At issue is the fact that those stories sometimes reflected the era’s prevailing attitudes about blacks and Native Americans, particularly the hatred and fear between settlers and natives. Among the offending passages are characters who say things like “the only good Indian is a dead Indian,” and depictions of men wearing blackface as part of performances.

One particular example cited by her critics is the line “there were no people.
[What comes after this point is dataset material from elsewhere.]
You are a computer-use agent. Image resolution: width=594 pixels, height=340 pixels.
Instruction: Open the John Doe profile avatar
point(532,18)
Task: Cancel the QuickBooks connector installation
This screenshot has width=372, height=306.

Only Indians lived there.” Wilder herself called the word choice a “stupid blunder” in 1952, saying “Of course Indians are people and I did not mean to imply they were not.” The word “people” was changed to “settlers” in 1953.

However, while recent years have seen a steady increase in academics, educators, and left-wing activists pushing to purge controversial cultural artifacts from modern institutions, others say that whitewashing such works from the public memory does more harm than good.

“We stand by our board's consensus position that the legacy of Laura Ingalls Wilder, though encumbered with the perspectives of racism that were representative of her time and place, also includes overwhelmingly positive contributions to children’s literature that have touched generations past and will reach into the future,” the Laura Ingalls Wilder Legacy and Research Association (LIWLRA) said in response to the news. “We believe it is not beneficial to the body of literature to sweep away her name as though the perspectives in her books never existed.”

In its letter to the ALSC, the LIWLRA noted that “no human is untarnished,” and stressed that Wilder deserves continued recognition for supporting libraries and educational initiatives across America, and for representing “the ability of an individual to not only overcome a difficult past and upbringing, but also to tell the story of those obstacles so that future generations may grow and learn.”

“We believe it is important to recognize Wilder’s contributions to literacy, libraries, and culture, even as her works continue to spark discussion and scholarly debate,” the LIWLRA continued. The racial content in her books “should be discussed in our modern perspective and addressed directly,” the group said, “rather than hidden or avoided.”